You’re teaching a course called Poet as Spy: 4 Tricks from Espionage. Can you tell us a bit about that class and what made you create it?

I love spies and spying. I’m especially fascinated by Virginia Hall, a disabled American spy from WWII who dressed up like an older woman, pretended to sell cheese, detonated railroad tracks, and hid documents in her prosthetic limb. I created the class out of this notion that we’re already spies. Every day some platform asks us to file a report on “What’s happening?” or “What’s on your mind?” So the class begins with the premise that we’re already writing reports to beguile each other. How to use this for poems? I first taught the class at Clemson and now I offer it through 24PearlStreet, the online workshops offered by the Fine Arts Work Center in Provincetown.

You also have an alter-persona, Tipsy Tullivan, who appears in YouTube videos and gives all kinds of advice to writers about the literary world (I loved “Tipsy's Guide to the AWP Conference Guide”). We don’t often—or probably never—think of poets donning another personality to appear in a video, so why did you feel this was an important part of your work?

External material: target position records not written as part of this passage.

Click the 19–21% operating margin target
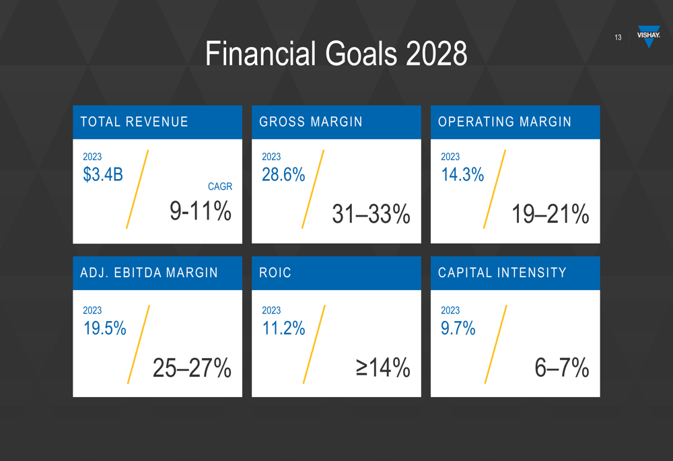Image resolution: width=673 pixels, height=461 pixels. 550,215
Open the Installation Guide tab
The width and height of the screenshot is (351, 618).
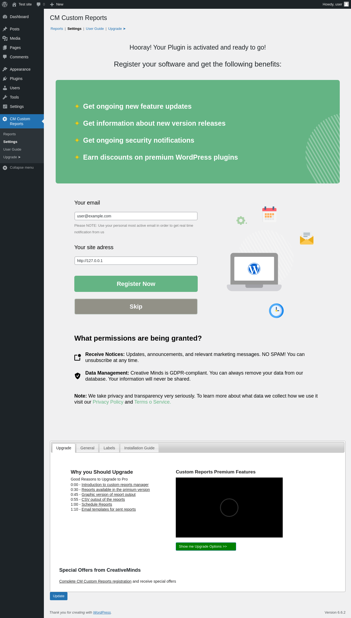click(x=139, y=448)

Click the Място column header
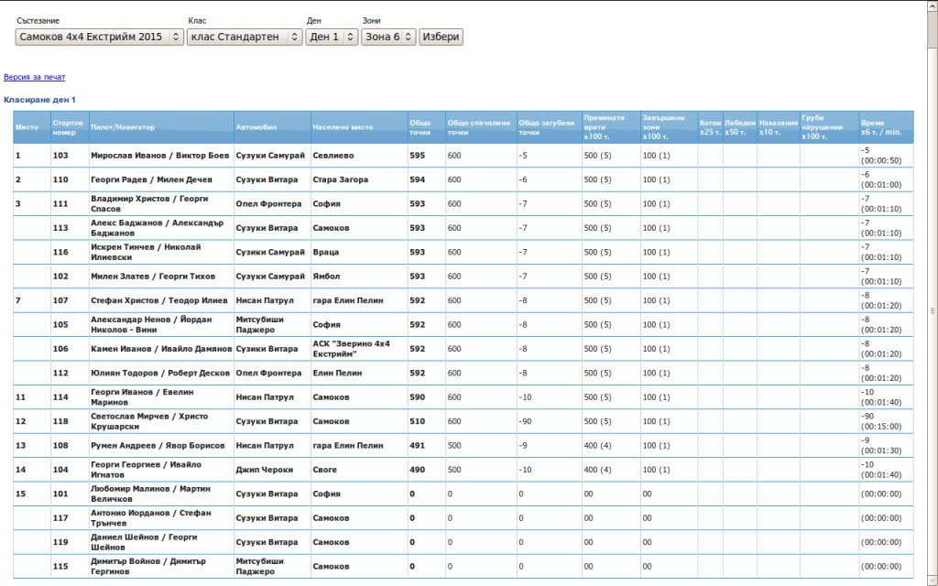click(x=27, y=127)
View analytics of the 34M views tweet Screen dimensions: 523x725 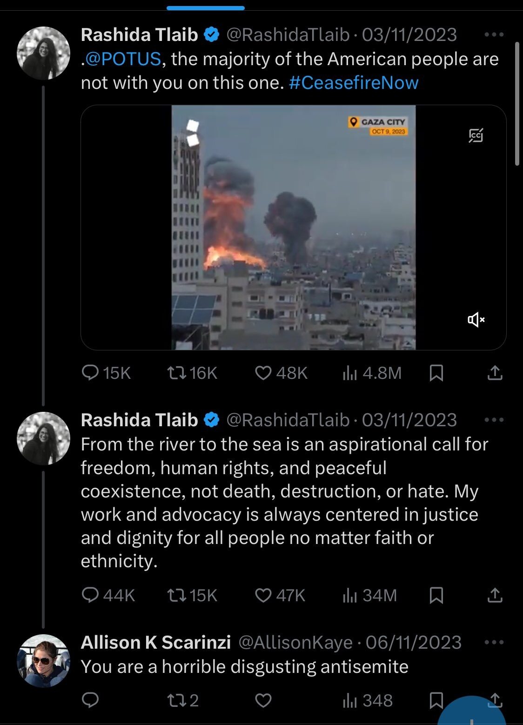pos(350,595)
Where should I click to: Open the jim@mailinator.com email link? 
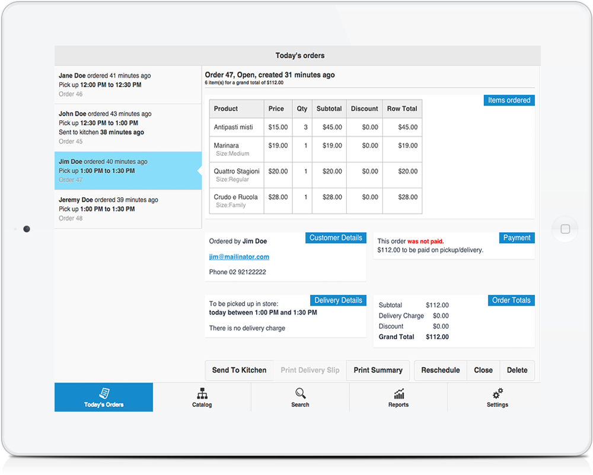[x=239, y=257]
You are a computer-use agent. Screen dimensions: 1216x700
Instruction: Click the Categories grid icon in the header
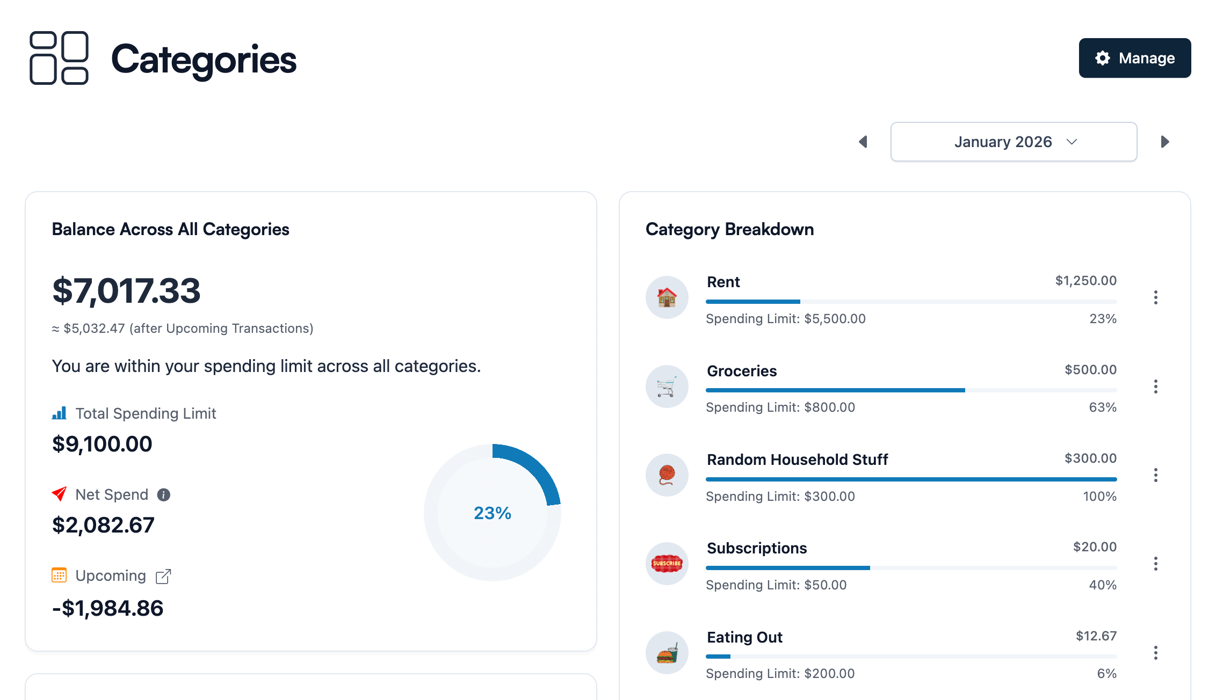pyautogui.click(x=59, y=59)
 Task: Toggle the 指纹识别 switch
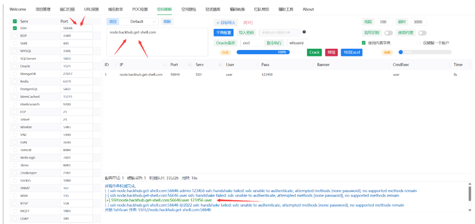point(388,33)
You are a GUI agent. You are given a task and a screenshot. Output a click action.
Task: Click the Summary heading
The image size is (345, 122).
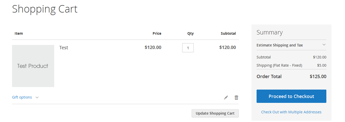coord(270,32)
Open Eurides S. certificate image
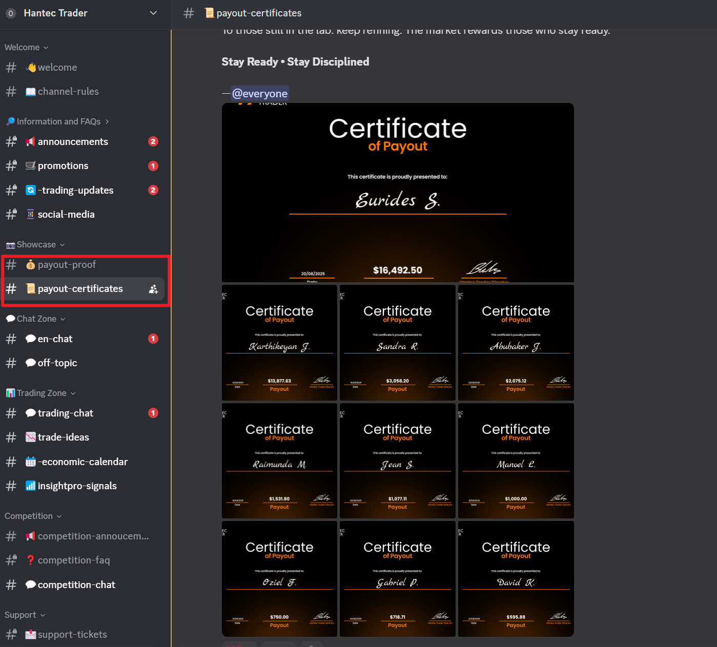 coord(398,193)
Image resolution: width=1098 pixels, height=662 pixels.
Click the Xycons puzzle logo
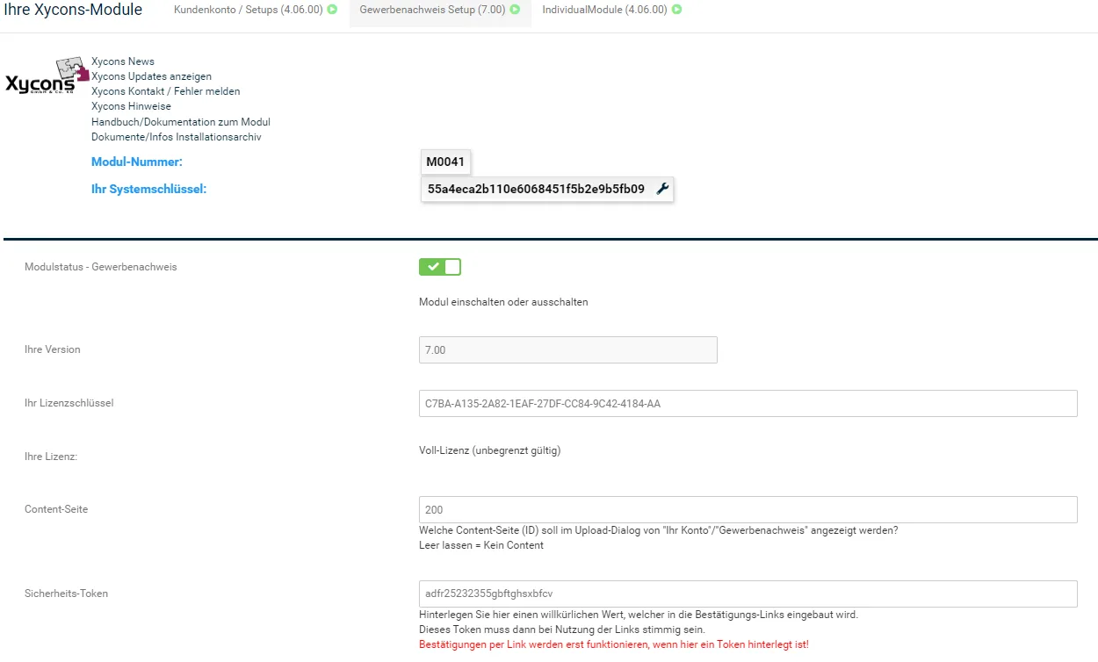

I’ve always been licentious with form and will use any form on a whim. Before Tipsy, I made video poems like this one after the Bo McGuire poem “He Gets Stoned and Stands in Line for Front Row Dolly Parton Tickets.” All to say: I love to bridge forms. For the Tipsy videos, sometimes I try for a sonnet, where a sonnet is 10 seconds of video to make a line, so 2 minutes 30 seconds to make 14 lines. “How to Rush the Academic Job Market” is an attempt to sonneteer video. For some reason, the form tends toward 1 minute 30 seconds, which makes me think that video wants a 9-line sonnet. The videos are love poems for fellow disabled folks. We’re together in the blasting of ableist literary culture. We’re in on it.

As for role models, I like the poet Fernando Pessoa and his notion of “the theatre of being.” I like Alex Bag’s “Fall ’95.” Sometimes I imagine Tipsy Tullivan is a cover name for Cindy Sherman, who has often exploited disabled subjects for profit. I might do Tipsy for another year or ten years or fifty years. It’s a long life. I can’t imagine being the same person for all of it.

What are some projects you’re currently working on?

I’m writing a book of poems. Maybe it’s called “Cyborg Detective.”